### [What the task asks]
Return every line below verbatim, without changing a single character.

::: Data extract :::

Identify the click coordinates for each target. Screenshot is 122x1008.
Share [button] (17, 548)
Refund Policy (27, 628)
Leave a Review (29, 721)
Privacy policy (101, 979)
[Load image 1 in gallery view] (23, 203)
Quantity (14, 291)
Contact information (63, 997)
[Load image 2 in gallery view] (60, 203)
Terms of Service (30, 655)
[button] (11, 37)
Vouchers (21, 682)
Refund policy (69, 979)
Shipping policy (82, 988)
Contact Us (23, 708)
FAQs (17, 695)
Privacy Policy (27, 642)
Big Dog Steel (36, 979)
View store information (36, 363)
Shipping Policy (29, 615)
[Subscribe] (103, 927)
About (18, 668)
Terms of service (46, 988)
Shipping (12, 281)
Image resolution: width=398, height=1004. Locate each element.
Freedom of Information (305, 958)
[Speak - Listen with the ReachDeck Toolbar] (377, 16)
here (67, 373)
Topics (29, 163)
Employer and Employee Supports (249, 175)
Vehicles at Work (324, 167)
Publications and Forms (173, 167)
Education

:::

### [Answer below]
Identify the click coordinates for each target. Screenshot is 122x1008.
Share [button] (17, 548)
Refund Policy (27, 628)
Leave a Review (29, 721)
Privacy policy (101, 979)
[Load image 1 in gallery view] (23, 203)
Quantity (14, 291)
Contact information (63, 997)
[Load image 2 in gallery view] (60, 203)
Terms of Service (30, 655)
[button] (11, 37)
Vouchers (21, 682)
Refund policy (69, 979)
Shipping policy (82, 988)
Contact Us (23, 708)
FAQs (17, 695)
Privacy Policy (27, 642)
Big Dog Steel (36, 979)
View store information (36, 363)
Shipping Policy (29, 615)
[Subscribe] (103, 927)
About (18, 668)
Terms of service (46, 988)
Shipping (12, 281)
Image resolution: width=398, height=1004. Locate each element.
Freedom of Information (305, 958)
[Speak - Listen with the ReachDeck Toolbar] (377, 16)
here (67, 373)
Topics (29, 163)
Employer and Employee Supports (249, 175)
Vehicles at Work (324, 167)
Publications and Forms (173, 167)
Education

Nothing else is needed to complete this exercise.